U.S. researchers have demonstrated the first long-range, free-space power beaming system which transmits energy through free space with laser technology.
The three-day-long tech demonstration was conducted at the David Taylor Model Basin at the Naval Surface Warfare Center in Bethesda, Maryland by researchers from the U.S. Naval Research Laboratory (NRL) and PowerLight Technologies.
PowerLight Technologies is the hardware provider for the power beaming demonstration called Power Transmitted Over Laser (PTROL) project.
The system consisted of two 13-foot-high towers, one a 2-kilowatt laser transmitter, the other a receiver of specially designed photovoltaics. The laser that was beaming 400 watts of power across 325 meters, from the transmitter to the receiver, was invisible to the naked eye.
On one end of the of the testing facility — one of the largest test facilities for model ships in the world — the receiver was converting the laser energy to DC power, which an inverter was turning into AC power to run lights, several laptops, and a coffeemaker that the organizers were using to make coffee for the attendees, or “laser lattes.”
“Power beaming, the concept, has been around for decades and there’ve been laboratory demonstrations, but this is really a first and a new technology that’s getting fielded,” explained Tom Nugent, Chief Technology Officer of PowerLight Technologies.

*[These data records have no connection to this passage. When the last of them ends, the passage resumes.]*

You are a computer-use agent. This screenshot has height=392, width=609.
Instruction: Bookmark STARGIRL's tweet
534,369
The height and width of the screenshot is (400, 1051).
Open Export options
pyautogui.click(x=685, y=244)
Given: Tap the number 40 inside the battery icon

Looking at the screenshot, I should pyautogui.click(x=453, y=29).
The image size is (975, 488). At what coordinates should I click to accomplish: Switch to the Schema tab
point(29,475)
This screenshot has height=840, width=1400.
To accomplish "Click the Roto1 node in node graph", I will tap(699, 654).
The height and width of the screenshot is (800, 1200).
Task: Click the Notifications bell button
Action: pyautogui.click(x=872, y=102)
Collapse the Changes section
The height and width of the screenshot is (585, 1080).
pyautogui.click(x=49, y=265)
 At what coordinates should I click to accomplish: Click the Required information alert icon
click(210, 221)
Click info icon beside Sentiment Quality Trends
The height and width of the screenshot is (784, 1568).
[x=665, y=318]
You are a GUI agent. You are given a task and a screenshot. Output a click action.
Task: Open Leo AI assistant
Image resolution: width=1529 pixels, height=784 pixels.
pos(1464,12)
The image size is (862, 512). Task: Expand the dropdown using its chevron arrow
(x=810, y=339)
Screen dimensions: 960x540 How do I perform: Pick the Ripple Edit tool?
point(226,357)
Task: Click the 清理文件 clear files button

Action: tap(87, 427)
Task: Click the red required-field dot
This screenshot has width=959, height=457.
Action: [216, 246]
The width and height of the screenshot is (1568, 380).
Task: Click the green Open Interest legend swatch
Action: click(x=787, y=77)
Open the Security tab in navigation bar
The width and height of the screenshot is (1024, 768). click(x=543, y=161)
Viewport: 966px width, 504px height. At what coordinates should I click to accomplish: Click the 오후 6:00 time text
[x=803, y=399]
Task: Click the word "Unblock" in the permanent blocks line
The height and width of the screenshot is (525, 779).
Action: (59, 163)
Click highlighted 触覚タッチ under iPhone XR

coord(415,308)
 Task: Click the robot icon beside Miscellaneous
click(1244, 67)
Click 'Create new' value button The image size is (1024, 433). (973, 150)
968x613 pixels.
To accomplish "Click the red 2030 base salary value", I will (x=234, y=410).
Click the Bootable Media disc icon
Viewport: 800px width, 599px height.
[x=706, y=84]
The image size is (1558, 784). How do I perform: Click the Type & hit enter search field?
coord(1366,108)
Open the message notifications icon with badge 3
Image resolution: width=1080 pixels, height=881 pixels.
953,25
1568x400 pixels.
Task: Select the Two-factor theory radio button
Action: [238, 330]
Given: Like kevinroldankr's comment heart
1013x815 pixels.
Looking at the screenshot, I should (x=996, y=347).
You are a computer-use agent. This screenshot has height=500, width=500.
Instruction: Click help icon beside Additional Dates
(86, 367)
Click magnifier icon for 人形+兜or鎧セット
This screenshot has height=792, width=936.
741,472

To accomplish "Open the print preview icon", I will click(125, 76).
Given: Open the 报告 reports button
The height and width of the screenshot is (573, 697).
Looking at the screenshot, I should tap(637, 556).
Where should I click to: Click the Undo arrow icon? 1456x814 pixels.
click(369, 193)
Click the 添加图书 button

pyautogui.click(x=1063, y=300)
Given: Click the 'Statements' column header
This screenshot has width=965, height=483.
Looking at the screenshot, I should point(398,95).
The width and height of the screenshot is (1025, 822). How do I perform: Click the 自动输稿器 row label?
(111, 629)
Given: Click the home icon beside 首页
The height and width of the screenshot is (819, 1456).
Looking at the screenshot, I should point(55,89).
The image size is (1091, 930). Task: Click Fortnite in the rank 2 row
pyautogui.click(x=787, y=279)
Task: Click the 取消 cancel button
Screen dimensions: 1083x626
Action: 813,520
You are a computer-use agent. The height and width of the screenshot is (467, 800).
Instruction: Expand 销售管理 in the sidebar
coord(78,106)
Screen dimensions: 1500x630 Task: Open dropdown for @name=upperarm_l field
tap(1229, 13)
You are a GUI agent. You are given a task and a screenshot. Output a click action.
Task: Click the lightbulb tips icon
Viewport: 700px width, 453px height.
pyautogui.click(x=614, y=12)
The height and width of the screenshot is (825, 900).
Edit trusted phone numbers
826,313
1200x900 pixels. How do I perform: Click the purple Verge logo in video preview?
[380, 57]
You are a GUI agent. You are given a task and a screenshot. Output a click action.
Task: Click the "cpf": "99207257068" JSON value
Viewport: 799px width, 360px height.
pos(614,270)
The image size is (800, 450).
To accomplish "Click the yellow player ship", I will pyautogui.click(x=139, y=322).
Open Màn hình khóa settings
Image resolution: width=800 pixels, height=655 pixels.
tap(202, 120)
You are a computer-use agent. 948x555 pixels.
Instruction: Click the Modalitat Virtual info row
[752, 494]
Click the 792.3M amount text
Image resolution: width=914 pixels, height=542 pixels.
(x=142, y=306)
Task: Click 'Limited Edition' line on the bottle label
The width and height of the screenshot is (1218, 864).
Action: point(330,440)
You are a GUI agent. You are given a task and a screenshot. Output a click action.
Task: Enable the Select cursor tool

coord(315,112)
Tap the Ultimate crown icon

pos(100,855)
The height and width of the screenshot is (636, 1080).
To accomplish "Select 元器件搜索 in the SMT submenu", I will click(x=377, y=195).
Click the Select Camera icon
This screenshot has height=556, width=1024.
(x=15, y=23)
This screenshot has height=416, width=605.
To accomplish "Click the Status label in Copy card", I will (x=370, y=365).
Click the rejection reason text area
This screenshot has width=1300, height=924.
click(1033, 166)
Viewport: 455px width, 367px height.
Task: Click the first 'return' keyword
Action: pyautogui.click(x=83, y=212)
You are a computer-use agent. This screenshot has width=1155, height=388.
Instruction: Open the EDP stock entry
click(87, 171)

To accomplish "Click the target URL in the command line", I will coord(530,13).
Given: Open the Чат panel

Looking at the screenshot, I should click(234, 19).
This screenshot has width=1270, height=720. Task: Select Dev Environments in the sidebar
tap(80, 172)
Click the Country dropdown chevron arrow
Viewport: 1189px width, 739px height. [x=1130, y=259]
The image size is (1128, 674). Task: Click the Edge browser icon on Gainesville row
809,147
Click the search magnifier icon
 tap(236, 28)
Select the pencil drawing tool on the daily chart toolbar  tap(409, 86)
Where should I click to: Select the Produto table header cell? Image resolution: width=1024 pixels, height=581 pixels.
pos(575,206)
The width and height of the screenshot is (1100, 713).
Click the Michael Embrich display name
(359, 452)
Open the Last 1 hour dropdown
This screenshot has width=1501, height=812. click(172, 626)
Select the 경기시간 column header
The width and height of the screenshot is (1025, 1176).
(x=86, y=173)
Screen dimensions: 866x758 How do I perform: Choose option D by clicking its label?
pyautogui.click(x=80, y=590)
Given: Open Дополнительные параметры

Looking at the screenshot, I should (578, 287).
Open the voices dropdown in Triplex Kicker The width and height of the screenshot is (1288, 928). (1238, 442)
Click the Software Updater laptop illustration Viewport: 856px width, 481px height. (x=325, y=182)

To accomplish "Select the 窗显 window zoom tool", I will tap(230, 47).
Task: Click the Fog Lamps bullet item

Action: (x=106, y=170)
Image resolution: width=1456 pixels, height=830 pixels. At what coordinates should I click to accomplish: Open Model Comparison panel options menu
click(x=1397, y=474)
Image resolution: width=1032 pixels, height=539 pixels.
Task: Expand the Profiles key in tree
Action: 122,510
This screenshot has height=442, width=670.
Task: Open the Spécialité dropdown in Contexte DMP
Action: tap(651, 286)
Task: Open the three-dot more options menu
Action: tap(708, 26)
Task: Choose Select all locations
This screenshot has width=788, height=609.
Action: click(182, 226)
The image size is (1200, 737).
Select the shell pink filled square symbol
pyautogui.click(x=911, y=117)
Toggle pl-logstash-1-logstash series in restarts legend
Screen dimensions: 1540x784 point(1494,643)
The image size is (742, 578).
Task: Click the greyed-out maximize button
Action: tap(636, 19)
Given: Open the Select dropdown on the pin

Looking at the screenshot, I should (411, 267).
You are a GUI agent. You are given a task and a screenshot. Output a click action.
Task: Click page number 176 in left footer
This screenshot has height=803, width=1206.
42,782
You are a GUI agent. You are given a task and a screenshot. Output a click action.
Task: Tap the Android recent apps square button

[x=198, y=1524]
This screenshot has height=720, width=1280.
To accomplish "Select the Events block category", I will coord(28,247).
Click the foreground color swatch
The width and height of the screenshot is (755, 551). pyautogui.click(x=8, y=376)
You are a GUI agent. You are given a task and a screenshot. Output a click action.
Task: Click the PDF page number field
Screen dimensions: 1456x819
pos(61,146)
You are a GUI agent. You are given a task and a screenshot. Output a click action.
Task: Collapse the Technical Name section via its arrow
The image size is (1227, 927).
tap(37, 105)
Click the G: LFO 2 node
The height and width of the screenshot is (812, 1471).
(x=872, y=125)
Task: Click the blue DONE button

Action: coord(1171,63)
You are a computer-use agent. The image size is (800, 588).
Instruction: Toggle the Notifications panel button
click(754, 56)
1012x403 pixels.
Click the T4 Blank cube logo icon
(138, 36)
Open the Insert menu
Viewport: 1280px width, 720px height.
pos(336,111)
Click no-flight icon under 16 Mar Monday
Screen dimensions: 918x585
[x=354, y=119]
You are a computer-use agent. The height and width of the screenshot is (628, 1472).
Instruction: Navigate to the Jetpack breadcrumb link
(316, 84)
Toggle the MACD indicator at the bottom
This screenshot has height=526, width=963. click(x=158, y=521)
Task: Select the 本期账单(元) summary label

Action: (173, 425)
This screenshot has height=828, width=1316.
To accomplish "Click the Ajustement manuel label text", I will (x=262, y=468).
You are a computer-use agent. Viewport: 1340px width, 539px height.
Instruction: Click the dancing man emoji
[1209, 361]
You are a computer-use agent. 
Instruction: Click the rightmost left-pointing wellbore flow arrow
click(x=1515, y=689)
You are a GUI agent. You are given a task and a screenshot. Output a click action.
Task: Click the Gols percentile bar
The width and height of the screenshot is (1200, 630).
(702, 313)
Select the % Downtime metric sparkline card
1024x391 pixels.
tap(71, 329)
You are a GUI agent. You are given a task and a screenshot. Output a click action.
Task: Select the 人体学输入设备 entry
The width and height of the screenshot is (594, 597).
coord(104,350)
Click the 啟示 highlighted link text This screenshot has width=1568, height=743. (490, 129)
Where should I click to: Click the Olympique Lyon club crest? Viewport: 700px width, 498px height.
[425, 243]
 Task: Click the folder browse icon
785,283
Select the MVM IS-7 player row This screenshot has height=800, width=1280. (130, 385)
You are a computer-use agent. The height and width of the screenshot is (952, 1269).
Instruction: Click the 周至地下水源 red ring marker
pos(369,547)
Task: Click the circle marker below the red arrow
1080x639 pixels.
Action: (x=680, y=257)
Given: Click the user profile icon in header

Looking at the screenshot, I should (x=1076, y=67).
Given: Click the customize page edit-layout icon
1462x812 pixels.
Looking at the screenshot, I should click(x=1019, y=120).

The culmination of the PTROL project’s second phase, the demonstration was two years in the making for PowerLight and Paul Jaffe, an electronics engineer with the NRL. During a briefing that preceded the demo, Jaffe had described that day’s demonstration as historic.
Early power beaming demonstrations took place in 1975, the first in Waltham, Massachusetts in the laboratories of Raytheon, and the second at the Goldstone Station of the Nasa Deep Space Network in California.